**** SUPPLIED DATA

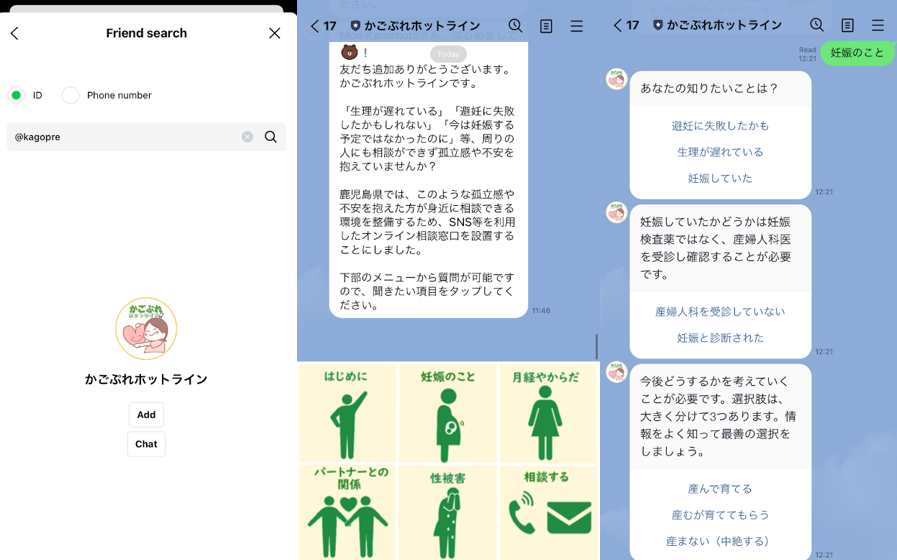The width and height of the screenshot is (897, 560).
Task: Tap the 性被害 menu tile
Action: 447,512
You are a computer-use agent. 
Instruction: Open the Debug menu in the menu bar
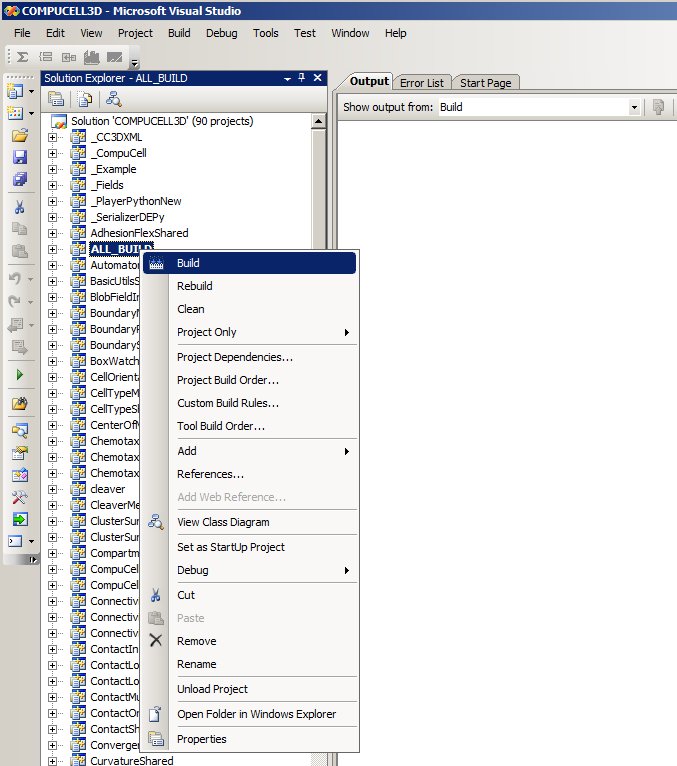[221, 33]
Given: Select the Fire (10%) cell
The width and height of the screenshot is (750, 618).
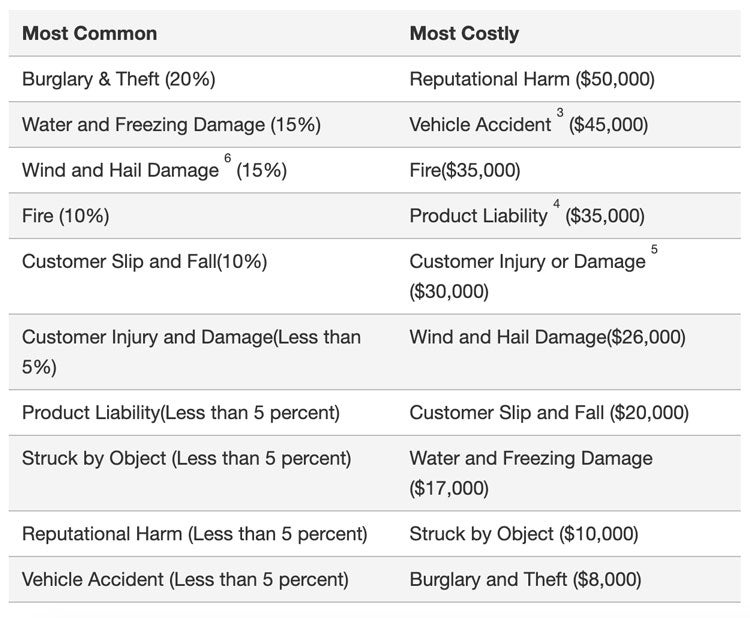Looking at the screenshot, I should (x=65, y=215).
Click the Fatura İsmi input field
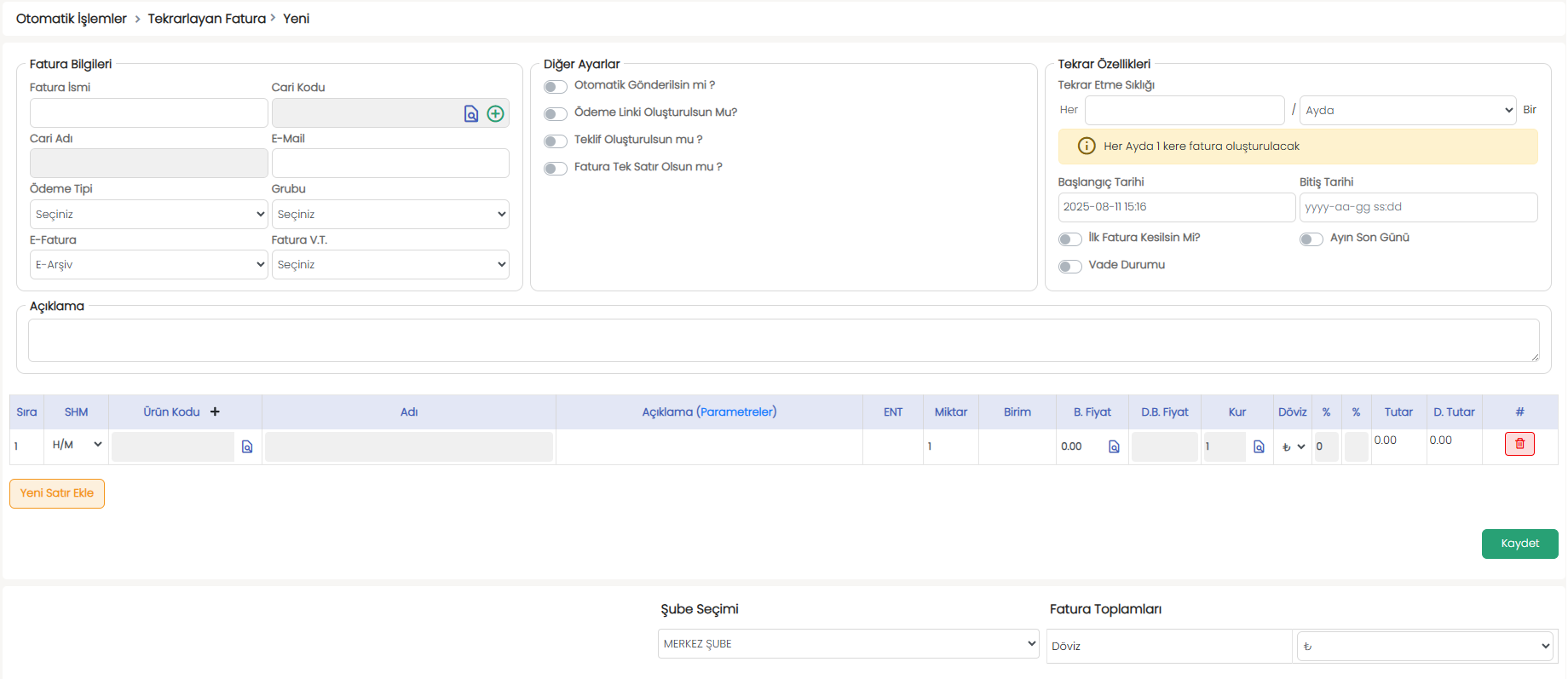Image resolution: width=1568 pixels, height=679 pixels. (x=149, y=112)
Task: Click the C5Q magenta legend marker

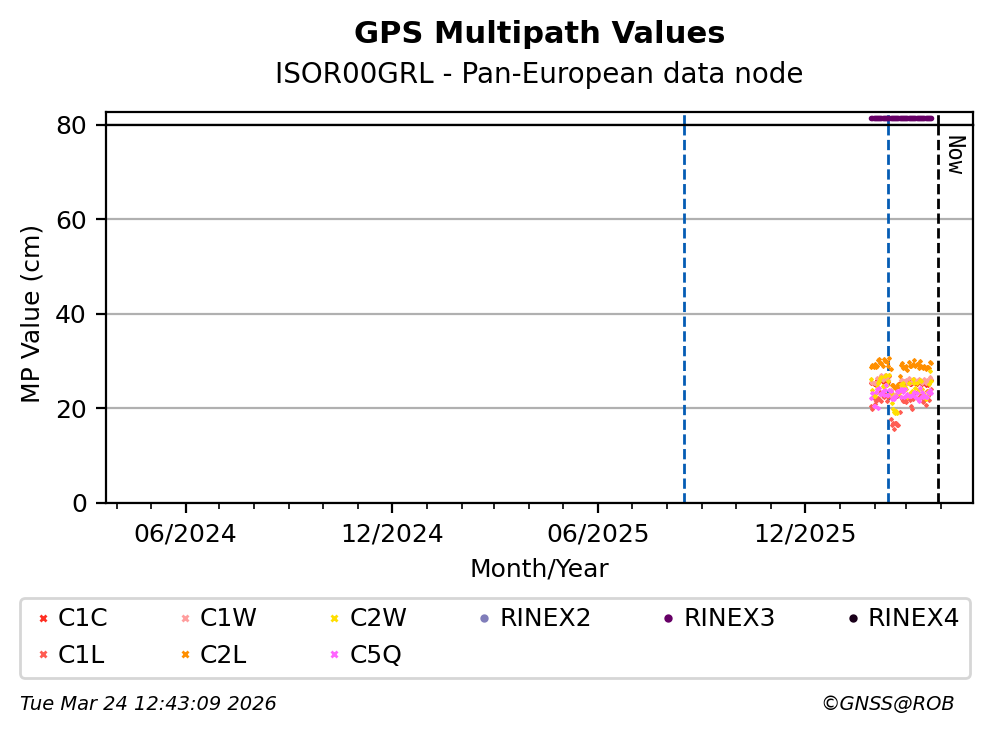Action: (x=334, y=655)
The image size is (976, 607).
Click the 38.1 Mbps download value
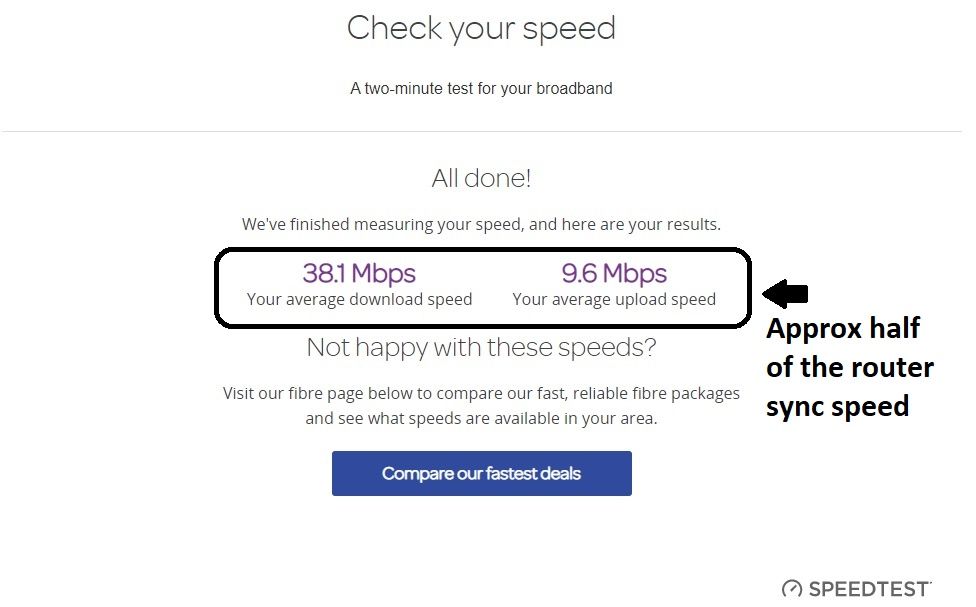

********

■ **EXERCISE DETAILS**: No pictures belong in the copy: reproduce exactly the lines above from the one that contains "Task: Click the C5Q magenta legend marker" through the last line of the entries.

■ **WRITTEN ANSWER**:
Task: Click the C5Q magenta legend marker

Action: (x=334, y=655)
The image size is (976, 607).
Click the 38.1 Mbps download value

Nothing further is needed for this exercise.